● WORK INSTRUCTIONS: The answer must consist solely of the lines from the line with "Viewport: 530px width, 466px" to the end of the data below, transcribed exactly and with no pictures.
*** DATASET RECORDS Section Begins ***
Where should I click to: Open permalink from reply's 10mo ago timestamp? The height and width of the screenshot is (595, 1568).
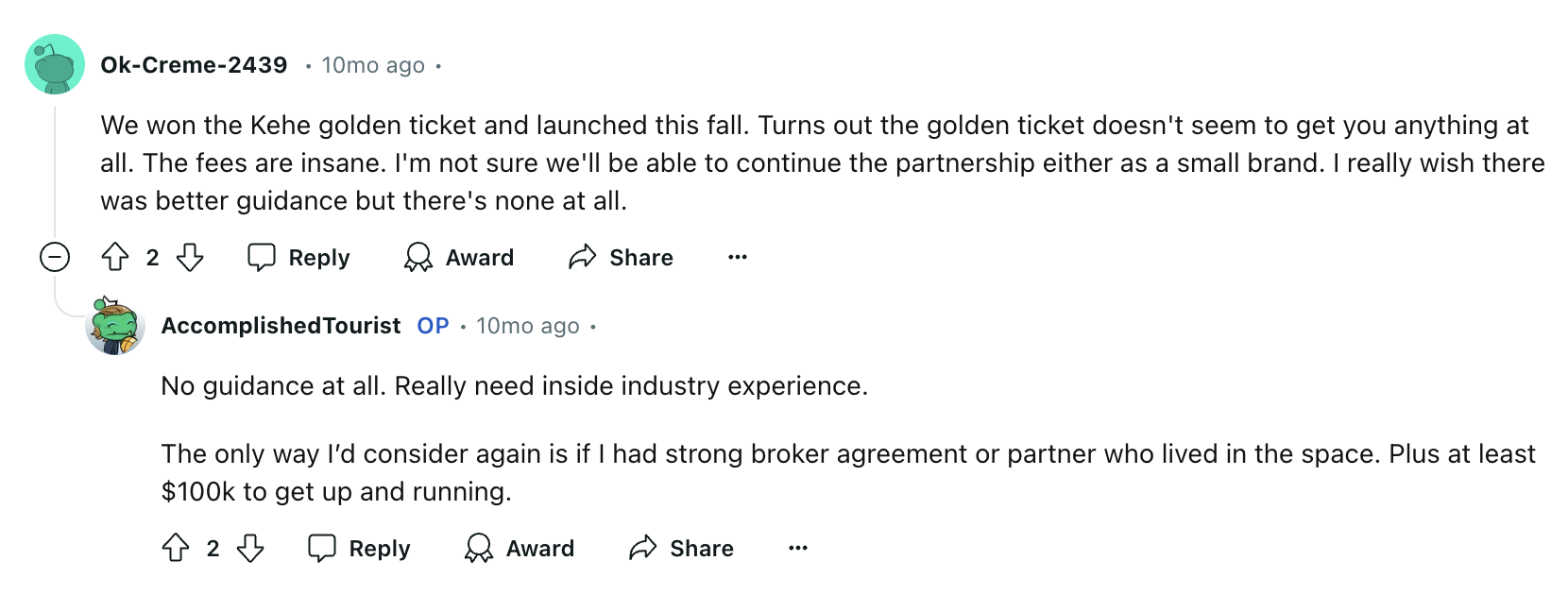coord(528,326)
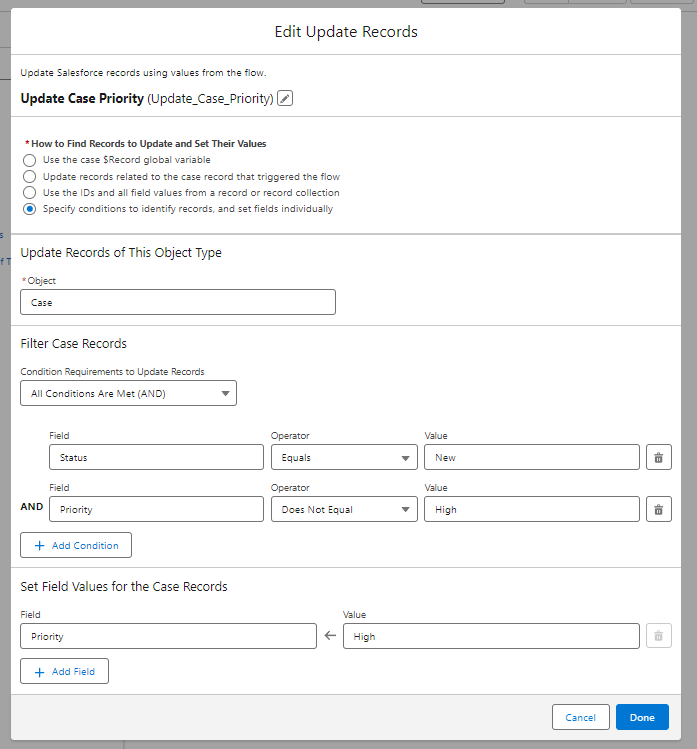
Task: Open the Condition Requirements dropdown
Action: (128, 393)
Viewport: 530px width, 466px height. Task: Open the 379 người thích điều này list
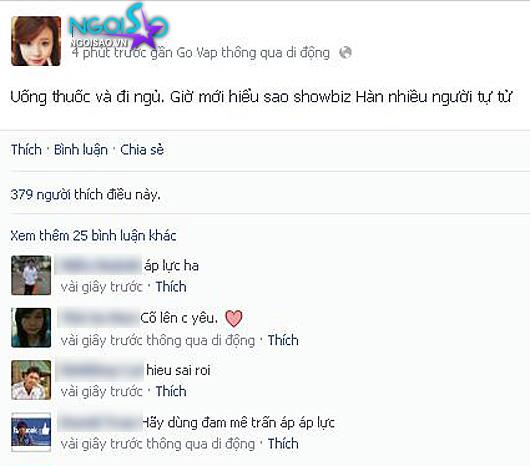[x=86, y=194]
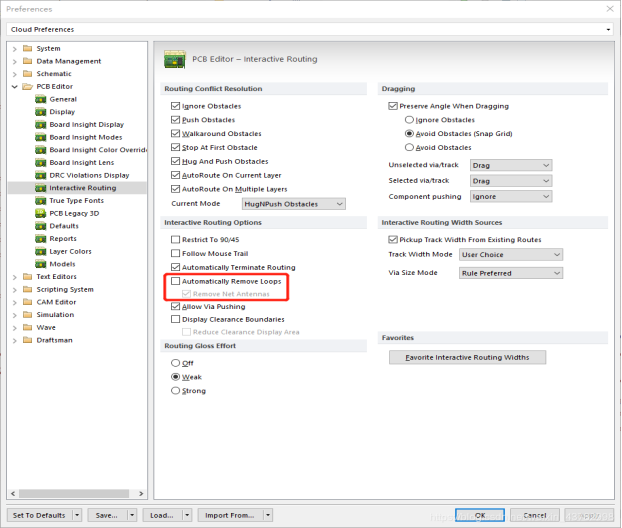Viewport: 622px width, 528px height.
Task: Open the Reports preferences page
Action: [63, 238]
*** DATASET RECORDS Section Ends ***
● RESPONSE TO THE EXERCISE:
Viewport: 530px width, 466px height. Task: Open the 379 người thích điều này list
[x=86, y=194]
Viewport: 622px width, 528px height.
Task: Open the Reports preferences page
Action: [63, 238]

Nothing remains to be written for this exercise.